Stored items
============================================================

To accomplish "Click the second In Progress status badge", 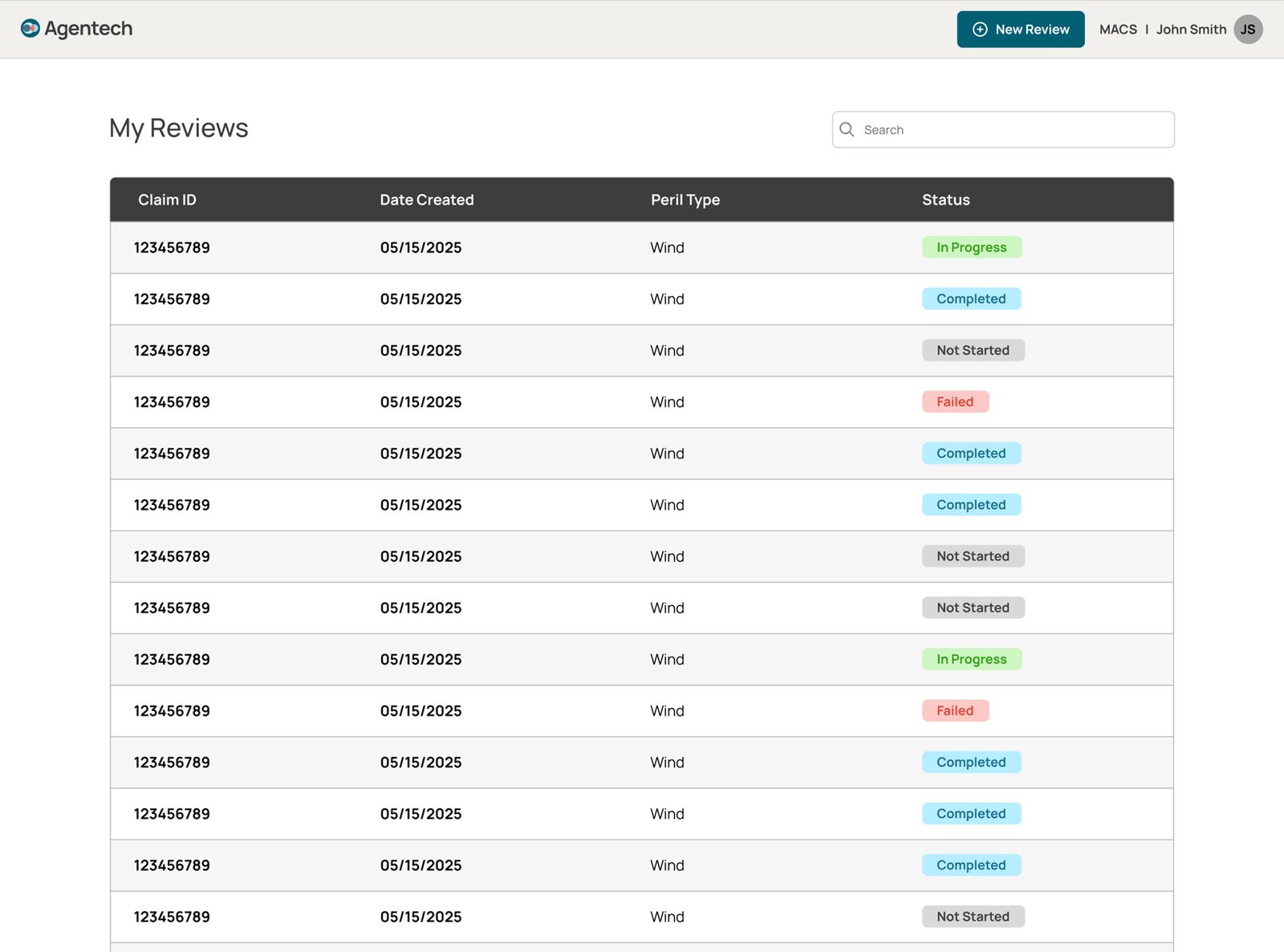I will [972, 659].
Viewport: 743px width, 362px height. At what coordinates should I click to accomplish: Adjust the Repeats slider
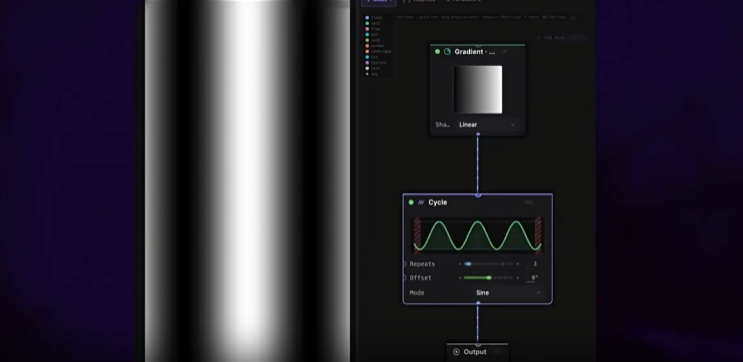pyautogui.click(x=489, y=264)
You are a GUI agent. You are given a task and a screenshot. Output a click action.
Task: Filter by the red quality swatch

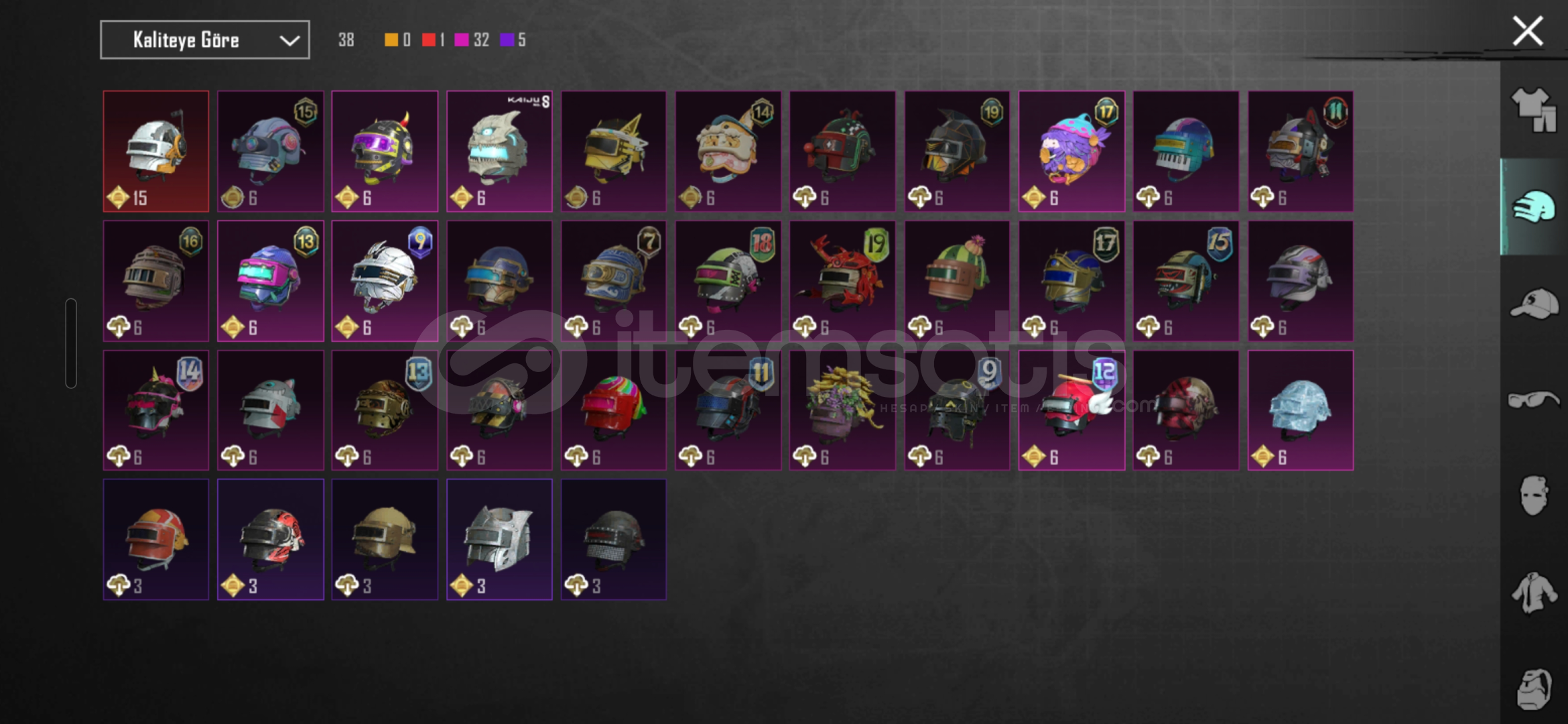pos(429,40)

============================================================

Begin at the line with "Viewport: 743px width, 362px" and end at the last line of the data above. Reproduce those lines exactly, but not the pictures.

» EXPECTED OUTPUT
Viewport: 743px width, 362px height. At what coordinates should I click to accomplish: Adjust the Repeats slider
pyautogui.click(x=489, y=264)
You are a GUI agent. You are given a task and a screenshot. Output a click action.
Task: Filter by the red quality swatch

pos(429,40)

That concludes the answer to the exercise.